H. Cunliffe-Jones (and a few others) got me through those bitter-sweet days of my growing. Slowly I read each page (though understanding little), spidering the margins with notes, underlining passages I thought might be important. I don't think I ever finished it, but that does not matter to me, neither does it diminish my love for Mr Cunliffe-Jones. His "modest attempt towards establishing a trust-worthy perspective of the recent centuries that lie behind us" gave me the first fingerholds in a mountain that I was to later climb. In the watery sun of that summer Cambridge afternoon, feeling self-conscious and out of place (yet with heart racing), I first opened his book and slowly read, "[t]ransitions to the modern world may be found in many places, for example in the disjunction yet close interweaving between faith and reason in the thought of Thomas Aquinas..." With that, I began my transition from one world to another.
My climb had begun.

Tuesday 6 November 2012

AFTER the FIREWORKS



After the fireworks the rains came.
Long silvered spears that pierced the darkness, silently slicing the once electric, tumultuous air.
Slantwise and lazy, it fell upon the ground and the cardboard cones that exploded in fountains of colour and light with a hundred gasps of spellbound breath.
The leaves, slippery and wet, drifted upon the same wind that carried fire into the heavens.
The wire of sparklers, as thin as dowsing rods and just as magical, pin sharp and needle hot, lay unseen upon mud and grass (where beetles forage). And the rains came for them too.


The bonfire, built by men with serious faces and the light hearts of their youth, flamed with the roaring passion of a warrior in the wintering dark. Earlier a ring of silhouettes had gathered round it to stare into its strange dance. Its tattoo beating upon the more primal hearts. Fire attracts all, but its power seems to be the lightest upon the children. Excited they run and shout to each other above the roar. It is the elderly who feel its power the greatest. The ruddy flicker deepening the lines of aged faces -contours of grief and laughter and unspent anxieties. They stand, silently staring into the deep furnace; lost to the cold and the ticking of eternity, their eyes once more ageless as they yield to a magic that once stirred their souls.

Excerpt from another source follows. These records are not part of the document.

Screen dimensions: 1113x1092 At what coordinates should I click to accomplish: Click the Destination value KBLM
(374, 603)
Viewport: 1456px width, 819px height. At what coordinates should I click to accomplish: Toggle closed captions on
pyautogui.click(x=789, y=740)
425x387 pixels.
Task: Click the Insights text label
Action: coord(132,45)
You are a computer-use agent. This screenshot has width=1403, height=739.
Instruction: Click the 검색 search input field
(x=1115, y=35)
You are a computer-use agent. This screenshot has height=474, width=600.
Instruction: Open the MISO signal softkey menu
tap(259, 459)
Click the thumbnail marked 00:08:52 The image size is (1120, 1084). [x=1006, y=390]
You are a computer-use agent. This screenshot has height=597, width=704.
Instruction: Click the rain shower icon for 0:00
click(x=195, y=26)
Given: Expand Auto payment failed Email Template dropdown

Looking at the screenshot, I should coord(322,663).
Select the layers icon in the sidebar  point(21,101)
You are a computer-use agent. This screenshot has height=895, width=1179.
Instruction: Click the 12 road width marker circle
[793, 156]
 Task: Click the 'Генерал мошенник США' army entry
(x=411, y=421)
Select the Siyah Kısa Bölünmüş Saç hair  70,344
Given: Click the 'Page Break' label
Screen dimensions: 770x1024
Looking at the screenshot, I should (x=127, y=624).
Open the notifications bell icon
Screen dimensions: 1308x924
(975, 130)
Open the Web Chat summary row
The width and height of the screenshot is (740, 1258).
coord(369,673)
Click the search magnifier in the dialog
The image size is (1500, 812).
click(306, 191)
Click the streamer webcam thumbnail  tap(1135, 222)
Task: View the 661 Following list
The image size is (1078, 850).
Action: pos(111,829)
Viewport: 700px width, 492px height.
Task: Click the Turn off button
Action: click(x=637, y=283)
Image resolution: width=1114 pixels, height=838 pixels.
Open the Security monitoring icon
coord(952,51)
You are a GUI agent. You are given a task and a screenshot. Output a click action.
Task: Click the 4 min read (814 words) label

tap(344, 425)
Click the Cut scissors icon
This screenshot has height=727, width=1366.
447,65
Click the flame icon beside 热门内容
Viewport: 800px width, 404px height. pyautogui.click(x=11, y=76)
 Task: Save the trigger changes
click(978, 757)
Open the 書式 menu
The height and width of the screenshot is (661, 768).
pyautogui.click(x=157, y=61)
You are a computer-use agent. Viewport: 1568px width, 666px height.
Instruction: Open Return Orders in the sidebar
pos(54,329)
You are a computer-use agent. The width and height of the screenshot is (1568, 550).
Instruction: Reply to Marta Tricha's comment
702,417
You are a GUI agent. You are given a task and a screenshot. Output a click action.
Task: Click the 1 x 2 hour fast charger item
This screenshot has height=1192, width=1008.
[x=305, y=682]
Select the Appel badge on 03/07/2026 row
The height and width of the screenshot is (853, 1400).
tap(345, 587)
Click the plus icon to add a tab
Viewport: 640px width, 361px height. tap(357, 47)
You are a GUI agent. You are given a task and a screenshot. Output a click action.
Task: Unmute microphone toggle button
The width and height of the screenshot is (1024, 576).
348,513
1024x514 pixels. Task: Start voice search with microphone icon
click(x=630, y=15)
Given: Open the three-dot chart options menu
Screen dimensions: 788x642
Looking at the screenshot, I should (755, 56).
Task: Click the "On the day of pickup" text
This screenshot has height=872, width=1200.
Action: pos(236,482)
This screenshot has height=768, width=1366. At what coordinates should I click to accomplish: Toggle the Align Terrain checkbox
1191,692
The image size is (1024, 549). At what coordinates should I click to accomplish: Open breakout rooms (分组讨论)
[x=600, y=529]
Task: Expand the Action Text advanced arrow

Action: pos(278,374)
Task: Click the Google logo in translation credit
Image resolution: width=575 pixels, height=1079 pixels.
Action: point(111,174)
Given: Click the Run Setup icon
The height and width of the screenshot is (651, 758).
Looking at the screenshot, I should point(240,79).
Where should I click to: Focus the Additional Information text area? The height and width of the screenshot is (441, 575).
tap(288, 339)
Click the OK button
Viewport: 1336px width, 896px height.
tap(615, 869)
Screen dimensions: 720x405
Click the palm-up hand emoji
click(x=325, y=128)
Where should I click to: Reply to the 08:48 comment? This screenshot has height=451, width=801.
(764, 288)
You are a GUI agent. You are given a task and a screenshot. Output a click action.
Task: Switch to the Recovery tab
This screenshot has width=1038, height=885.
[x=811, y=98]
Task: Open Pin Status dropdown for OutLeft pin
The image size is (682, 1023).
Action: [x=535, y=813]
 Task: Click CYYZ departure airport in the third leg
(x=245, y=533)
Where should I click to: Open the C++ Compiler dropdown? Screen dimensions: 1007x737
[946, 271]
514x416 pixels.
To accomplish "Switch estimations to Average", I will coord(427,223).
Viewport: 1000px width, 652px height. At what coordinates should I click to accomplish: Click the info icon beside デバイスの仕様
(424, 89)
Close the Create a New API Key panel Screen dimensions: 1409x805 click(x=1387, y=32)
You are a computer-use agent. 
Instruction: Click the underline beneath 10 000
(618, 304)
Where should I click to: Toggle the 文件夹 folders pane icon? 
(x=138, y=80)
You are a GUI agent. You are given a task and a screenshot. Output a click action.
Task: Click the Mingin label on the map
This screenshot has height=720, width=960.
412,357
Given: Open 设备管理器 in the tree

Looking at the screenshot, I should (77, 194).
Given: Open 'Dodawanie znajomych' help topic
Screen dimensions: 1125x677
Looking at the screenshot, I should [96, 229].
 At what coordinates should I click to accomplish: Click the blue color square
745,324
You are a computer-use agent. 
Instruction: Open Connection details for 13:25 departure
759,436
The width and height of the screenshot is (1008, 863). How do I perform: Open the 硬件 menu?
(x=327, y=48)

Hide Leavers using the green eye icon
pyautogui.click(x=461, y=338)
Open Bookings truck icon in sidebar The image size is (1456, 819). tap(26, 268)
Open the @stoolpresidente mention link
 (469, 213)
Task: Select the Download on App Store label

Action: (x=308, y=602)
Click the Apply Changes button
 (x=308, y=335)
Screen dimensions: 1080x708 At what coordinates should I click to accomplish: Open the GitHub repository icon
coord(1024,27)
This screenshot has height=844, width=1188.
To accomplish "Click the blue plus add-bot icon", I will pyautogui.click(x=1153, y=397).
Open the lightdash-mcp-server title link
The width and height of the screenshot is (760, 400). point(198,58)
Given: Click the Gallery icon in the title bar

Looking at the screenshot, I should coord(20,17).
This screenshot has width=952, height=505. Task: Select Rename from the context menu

Stand here and watch those who are entering maturity, see how they will suddenly break away from the jostling throng, as if something has suddenly caught their eye; their eyes drawn to the alchemy of flame dancing under the bowl of night. For a short while they are stilled, silent, feeling the beat of the heat upon their faces. Watch their eyes, the way they stand, poised on adulthood. They see how this light discloses the deeper, truer, wilder beauty of the little group of girls alongside. They are learning to listen to this strange song of fire that is sirening their souls. For a while they stand mute and enchanted, then the noise of childhood pulls them back. But next year, they'll be here. Standing perhaps a little longer... looking a little deeper... losing themselves a little further in the great hymn of smoke and spark and flame. For evermore, each fire they encounter, in hearth or garden, they'll seek out that ancient song that called to them in their youth: The older they get, the stronger it will be.



But the rains came even for this; hissing and soughing, as the wood and hedgerows once more come alive. And now, the embers glow and wink like dragons' eyes and the ash lies thick and black upon the grass. It will remain there for many months to come - this circle of night where once the darkness blazed with light and we stood together to catch, once more, the songs of fire. And then the rain came. The glorious festival of water and light... and with it... the breathing silence of the land, once more, embracing the night.